Liveblogging From New Orleans

Friday, September 02 2005

I’m happy to see what looks like a significant support effort taking place in New Orleans. This is the kind of thing that was needed yesterday (and from the looks of it, could have happened yesterday if people were simply given the orders to deploy).

While things are still out of control, this is the first time in a few days since there was any sort of order being applied to the chaos.

I’ve been watching The Interdictor for most of the day, and the information is coming in faster (and likely with less spin) then any other news outlet. The site is run by a New Orleans ISP that’s holed up in their office building, running off of a diesel generator.

The same people running that site are also reporting things as they happen in the #interdictor IRC channel on irc.freenode.net.

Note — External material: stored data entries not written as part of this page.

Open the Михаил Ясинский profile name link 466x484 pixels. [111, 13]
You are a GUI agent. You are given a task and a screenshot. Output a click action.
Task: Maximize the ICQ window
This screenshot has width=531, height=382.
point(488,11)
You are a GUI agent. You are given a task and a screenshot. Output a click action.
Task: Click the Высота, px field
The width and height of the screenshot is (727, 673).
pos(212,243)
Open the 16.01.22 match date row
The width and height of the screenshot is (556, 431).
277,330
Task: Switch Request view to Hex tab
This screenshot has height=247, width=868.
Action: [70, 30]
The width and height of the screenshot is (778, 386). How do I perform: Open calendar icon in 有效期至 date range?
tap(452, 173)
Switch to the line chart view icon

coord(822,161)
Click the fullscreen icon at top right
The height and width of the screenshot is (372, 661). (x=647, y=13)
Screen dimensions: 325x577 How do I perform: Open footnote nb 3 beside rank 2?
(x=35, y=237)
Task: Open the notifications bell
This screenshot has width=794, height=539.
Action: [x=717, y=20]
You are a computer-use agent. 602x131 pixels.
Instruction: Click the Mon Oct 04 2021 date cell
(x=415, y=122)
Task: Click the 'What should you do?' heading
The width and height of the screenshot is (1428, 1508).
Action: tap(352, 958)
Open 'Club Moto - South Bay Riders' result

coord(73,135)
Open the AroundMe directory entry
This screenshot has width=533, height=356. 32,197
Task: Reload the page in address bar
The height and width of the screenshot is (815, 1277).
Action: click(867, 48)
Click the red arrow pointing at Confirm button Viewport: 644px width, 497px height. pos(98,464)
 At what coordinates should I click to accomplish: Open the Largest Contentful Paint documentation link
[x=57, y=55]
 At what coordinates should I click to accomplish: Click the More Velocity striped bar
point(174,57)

If you want to be able to form a good idea about what’s going in New Orleans, compare what you’re seeing on CNN and Fox with what people like the folks at directNIC are doing (the ISP behind The Interdictor). CNN has been a bit soft on the raw details – gangs of murderers roaming the streets, women and girls getting raped, arson, NOPD officers ditching their badges and joining in, uncontrolled oil spilling into the Mississippi river, buildings collapsing, random people getting sniped.
The Interdictor seems to be able to fill in some of the details where CNN is empty, and vice versa. Whatever you do, don’t just watch a single news source.

I’m glad that Bush has decided to actually get on the ground, but any shred of respect or “benefit of the doubt” sort of feelings I had for him are completely gone. His own Homeland Security advisor refused to believe, despite an NPR reporter stating it as fact in the middle of an interview, that there were thousands of refugees holed up in the Convention Center with no food or water, avoiding the restrooms so as not to get raped, robbed, or killed. He simply refused to believe it – he didn’t even concede to the possibility. I feel like Bush had the same sort of reaction regarding the entire thing. He thought it well enough to say “Help is on the way” and seemed to brush it off. I can’t think of any other President who wouldn’t stop everything, give a televised presidential address, and get themselves on the scene immediately, accompanied by armies of support. Either he didn’t care, or didn’t really know what was going on, and both of those things are damning for me.